I’ve just completed an activity which involved looking at the ways organisational context can facilitate or constrain people’s actions within it.
This involved looking at a problem solving activity, and answered a series of questions about how it came about, who else was involved, what the main issues were, the key activities that took place, the rewarding aspects, and the frustrating aspects.
I also looked at how the organisational context was reflected in the problem itself, and was quite surprised to find out that two virtually mirrored each other – with the organisational context strongly influencing the approach to solving the problem, involving key stakeholders from the organisational structure.
So what have I learnt?
There are some positive aspects to the organisational context within which I work:
- The organisational context positively influences the approach to solving the problem.

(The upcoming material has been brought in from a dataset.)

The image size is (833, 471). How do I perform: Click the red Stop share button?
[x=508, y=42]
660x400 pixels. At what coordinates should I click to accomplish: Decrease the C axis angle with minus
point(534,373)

- Key stakeholders are clearly identifiable from the organisational structure.
- Decisions are always made by people who have authority to make them. (Also a negative!)
There are also some negative aspects:
- People are reluctant to make decisions unless they have the authority.
- Frequently encounter systemic frustrations related to constraining business processes.
- Individual frustrations due to compartmentalised thinking in some departments.
Some things clearly need to change:
- A more formalised estimating and planning process needs to be introduced at the early initiation stages of a project.
- Project deliverables need to be baselined and a formal change control process followed for any changes required after the baseline.
- Everyone needs to be given sufficient autonomy to do their job and prioritise their work.
- Business processes should be reviewed to identify areas which hold up progress.
- Compartmentalised thinking should be eradicated and boundaries between departments reduced, if not removed altogether.